The British pound hit its lowest level since 1985 on Friday plunging to $1.1819 against the dollar in early Asia trading. The crash added to sterling’s earlier losses on speculation the UK is heading for a ‘hard Brexit’.
Sterling later bounced back to $1.2386 as of 9:20 GMT, but remained at a 31-year low. Other major currencies were stable on Friday. The euro was down 0.3 percent to $1.1117 while the Japanese yen was 0.15 percent stronger at 103.90 to the dollar.
The pound’s fall sent the FTSE 100 up by 28 points to 7,028 as Britain's blue-chip index tends to rise when the pound drops.

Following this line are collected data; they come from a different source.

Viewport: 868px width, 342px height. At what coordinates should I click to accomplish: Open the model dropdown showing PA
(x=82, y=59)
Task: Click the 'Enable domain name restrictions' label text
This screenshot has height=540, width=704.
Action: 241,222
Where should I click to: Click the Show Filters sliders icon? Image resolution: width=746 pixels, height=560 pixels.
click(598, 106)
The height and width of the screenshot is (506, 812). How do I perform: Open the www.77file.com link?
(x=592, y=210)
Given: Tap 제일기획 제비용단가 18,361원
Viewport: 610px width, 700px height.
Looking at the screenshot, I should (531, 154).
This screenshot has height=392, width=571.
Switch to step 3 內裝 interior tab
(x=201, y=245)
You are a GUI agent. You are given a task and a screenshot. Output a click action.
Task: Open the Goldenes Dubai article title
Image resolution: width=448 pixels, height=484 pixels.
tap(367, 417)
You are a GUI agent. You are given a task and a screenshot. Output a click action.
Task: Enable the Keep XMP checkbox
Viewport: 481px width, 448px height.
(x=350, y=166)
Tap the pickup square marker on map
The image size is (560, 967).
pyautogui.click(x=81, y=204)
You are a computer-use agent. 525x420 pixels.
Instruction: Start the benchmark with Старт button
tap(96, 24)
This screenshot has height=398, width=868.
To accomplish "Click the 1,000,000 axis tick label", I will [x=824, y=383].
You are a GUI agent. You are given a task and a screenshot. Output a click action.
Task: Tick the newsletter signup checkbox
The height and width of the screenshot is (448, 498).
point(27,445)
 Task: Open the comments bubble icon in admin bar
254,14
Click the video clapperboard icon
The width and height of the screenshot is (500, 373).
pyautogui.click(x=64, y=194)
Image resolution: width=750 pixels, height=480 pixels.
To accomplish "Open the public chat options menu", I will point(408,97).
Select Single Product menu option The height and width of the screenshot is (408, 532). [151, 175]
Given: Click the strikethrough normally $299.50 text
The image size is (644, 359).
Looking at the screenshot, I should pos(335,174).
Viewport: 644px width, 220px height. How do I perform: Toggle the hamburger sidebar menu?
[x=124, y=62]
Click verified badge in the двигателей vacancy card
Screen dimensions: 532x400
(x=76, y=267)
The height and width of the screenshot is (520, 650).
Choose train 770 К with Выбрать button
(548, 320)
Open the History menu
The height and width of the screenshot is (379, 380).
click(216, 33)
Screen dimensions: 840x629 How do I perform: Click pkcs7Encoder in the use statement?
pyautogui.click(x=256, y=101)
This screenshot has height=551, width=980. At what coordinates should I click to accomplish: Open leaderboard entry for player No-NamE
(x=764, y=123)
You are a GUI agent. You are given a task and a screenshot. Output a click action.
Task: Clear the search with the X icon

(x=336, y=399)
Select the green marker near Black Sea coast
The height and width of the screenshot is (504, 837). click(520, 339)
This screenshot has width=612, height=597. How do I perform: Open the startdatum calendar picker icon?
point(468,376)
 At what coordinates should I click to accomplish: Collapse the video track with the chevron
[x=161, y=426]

The index consists of the biggest UK companies that earn mostly in dollars, rather than pounds.
Friday's fall was the most aggressive since results of the Brexit vote emerged on June 24, according to spread betting firm IG.
The plunge left traders confused over the cause, with analysts claiming it might have been ‘fat finger’ error or a technical glitch in response to ‘hard Brexit’ warnings.
"This was even a bigger move than what we saw after the Brexit vote. There were almost no offers, no bids when this happened," said a trader at a European bank in Tokyo.
“What we had was insane – call it a flash crash, but the move of this magnitude really tells you how low the currency can really go. Hard Brexit has haunted sterling,” chief market analyst at Think Markets, Naeem Aslam told The Guardian.
Some experts say the selloff has been triggered by French President Francois Hollande’s comments, who said if the UK’s Prime Minister Theresa May and others want a hard Brexit, they will get a hard Brexit.
The sterling’s ‘flash crash’ was “ostensibly triggered by harsh comments on UK exit terms from French President Hollande,” said Adam Cole at RBC Capital Markets as cited by the Huffington Post.
The British currency has fallen by 13 percent against the US dollar since Britain voted to leave the European Union on June 23. The pound has come under renewed pressure and losses accelerated after Prime Minister Theresa May announced she would trigger article 50 by March, which meant an early start of UK’s formal exit.
The Prime Minister’s words were interpreted as leading to a ‘hard Brexit’, in which Britain would leave the single market causing a significant disruption to the country's economy.